▶ **Brano selezionato**
########################################
Ancora una volta si ritrovarono circondati dai clacson invadenti e ininterrotti dell’India.
Se c’era un posto peggiore del­l’ashram quello era senza dubbio il mondo esterno. Se c’era un posto peggiore dell’ashram quello era l’India.
Un mondo così contorto e insensato, agli occhi dei non indiani, da sconvolgere ogni attesa, tanto provocatorio da turbare quelle menti sprezzanti presuntuosamente ancorate ad un solo mondo possibile, il loro.
Moreno l’aveva amata e ancor più, molto di più, ne aveva amato il ricordo, ma come una storia d’amore era finita, forse l’India era mutata, o forse lui dei tempi andati non aveva conservato neppure una sola cellula.
########################################
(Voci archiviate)

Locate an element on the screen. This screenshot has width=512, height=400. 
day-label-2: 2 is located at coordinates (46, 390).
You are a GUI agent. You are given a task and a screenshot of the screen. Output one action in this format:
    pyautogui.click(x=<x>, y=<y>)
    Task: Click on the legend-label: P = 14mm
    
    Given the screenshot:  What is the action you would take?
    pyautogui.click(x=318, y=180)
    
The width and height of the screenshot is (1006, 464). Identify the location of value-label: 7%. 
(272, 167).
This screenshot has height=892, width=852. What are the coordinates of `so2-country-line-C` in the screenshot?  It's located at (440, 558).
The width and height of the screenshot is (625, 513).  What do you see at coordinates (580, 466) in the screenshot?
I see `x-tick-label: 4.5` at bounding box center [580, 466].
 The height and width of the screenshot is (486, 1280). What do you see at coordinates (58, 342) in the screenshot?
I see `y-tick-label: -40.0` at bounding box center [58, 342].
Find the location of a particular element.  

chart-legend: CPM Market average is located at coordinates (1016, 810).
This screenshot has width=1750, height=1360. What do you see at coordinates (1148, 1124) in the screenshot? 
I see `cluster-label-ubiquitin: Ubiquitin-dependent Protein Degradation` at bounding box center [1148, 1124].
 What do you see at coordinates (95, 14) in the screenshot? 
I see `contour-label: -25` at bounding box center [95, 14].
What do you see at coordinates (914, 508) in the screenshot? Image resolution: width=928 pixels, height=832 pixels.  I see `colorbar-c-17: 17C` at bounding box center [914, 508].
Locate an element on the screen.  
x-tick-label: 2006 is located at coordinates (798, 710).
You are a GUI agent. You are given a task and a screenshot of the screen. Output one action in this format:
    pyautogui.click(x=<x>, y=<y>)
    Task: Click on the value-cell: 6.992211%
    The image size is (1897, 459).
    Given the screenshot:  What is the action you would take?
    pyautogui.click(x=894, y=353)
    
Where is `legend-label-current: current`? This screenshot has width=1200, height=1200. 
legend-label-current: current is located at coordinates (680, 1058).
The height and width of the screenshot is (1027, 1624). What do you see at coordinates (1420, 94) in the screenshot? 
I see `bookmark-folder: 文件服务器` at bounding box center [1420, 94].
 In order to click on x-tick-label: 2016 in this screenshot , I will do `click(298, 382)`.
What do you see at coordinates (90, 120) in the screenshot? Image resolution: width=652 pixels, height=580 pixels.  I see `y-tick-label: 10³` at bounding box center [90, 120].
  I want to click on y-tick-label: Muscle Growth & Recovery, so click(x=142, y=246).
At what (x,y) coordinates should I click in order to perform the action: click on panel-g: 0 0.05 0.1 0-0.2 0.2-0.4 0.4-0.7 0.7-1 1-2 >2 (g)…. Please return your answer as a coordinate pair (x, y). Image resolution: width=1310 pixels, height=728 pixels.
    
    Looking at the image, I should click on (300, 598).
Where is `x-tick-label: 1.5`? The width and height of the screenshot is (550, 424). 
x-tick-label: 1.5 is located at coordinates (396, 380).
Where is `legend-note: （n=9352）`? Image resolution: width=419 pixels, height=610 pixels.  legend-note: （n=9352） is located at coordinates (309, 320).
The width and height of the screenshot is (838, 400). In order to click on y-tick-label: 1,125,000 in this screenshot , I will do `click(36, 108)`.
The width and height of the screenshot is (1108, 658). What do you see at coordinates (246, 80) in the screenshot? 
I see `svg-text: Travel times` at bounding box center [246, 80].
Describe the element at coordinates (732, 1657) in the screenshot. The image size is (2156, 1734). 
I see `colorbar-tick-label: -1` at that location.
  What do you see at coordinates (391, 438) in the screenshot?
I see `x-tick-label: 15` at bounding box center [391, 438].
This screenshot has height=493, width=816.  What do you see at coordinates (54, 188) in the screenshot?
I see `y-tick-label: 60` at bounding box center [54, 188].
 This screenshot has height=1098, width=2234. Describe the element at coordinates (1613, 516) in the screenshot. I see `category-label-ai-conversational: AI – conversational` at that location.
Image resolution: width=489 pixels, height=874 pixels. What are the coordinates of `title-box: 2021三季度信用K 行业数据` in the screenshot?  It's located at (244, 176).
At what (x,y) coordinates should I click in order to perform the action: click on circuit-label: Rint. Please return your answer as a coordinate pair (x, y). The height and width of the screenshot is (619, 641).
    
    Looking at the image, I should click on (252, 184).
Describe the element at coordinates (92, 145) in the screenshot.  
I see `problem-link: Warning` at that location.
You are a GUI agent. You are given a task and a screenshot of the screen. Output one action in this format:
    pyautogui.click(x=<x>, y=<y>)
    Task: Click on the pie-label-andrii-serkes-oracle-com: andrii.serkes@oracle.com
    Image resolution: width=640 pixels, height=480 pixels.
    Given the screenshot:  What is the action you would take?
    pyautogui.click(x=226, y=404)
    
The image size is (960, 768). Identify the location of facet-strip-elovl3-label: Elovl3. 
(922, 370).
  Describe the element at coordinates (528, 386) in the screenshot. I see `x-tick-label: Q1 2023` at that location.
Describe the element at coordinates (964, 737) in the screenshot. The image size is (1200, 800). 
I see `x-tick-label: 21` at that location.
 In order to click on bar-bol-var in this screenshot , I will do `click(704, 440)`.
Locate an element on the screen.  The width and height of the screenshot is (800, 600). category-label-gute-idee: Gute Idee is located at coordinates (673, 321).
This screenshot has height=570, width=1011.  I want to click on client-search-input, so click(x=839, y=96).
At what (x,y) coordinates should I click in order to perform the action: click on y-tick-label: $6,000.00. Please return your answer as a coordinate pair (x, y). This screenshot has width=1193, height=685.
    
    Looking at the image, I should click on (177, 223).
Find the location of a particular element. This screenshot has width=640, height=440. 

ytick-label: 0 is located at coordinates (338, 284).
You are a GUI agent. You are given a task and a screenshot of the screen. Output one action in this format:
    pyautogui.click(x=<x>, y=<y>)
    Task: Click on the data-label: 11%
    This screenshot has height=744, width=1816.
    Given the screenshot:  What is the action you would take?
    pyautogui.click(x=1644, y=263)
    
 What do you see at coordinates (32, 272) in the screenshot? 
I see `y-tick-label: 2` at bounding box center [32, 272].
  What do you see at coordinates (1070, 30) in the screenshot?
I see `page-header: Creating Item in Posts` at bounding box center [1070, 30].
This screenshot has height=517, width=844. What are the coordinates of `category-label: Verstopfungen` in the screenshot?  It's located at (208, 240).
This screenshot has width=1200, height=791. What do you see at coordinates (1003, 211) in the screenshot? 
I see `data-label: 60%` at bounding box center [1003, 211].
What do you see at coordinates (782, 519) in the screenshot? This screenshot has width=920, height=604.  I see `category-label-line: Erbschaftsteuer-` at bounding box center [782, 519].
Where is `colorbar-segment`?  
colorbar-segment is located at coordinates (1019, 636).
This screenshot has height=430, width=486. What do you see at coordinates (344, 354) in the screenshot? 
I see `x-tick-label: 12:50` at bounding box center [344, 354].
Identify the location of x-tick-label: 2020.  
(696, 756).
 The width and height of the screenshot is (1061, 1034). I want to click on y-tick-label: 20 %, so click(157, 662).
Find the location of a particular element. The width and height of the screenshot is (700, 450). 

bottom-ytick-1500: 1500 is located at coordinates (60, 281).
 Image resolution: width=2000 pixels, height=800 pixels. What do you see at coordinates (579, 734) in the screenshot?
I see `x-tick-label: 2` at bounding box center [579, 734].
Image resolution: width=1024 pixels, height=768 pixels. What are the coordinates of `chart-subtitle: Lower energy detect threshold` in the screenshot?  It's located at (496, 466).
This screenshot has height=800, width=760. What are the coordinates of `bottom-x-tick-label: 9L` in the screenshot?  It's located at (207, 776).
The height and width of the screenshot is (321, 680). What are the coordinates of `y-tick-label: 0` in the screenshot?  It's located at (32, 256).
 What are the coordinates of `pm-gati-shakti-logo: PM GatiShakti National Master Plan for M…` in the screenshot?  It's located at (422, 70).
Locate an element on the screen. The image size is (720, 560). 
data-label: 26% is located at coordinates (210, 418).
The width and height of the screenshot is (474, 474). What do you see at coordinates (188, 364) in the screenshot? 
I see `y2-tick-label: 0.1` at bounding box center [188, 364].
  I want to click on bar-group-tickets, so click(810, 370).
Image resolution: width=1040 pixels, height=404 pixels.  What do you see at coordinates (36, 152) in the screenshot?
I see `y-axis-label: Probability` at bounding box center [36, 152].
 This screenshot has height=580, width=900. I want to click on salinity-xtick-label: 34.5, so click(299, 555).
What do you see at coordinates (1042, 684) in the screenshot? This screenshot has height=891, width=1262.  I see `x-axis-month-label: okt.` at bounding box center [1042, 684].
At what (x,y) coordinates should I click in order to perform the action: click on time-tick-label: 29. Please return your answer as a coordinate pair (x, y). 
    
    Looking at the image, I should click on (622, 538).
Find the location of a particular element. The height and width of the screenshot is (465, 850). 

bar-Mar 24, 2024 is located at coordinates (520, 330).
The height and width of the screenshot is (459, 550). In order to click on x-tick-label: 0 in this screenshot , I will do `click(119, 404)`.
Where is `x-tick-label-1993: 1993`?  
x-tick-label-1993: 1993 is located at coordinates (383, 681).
########################################
▶ **Consegna**
Nel brano selezionato, quali aggettivi si riferiscono al mondo nella frase che comincia con «Un mondo così contorto»? Li elenchi tutti.

▶ **Soluzione proposta**
contorto, insensato, provocatorio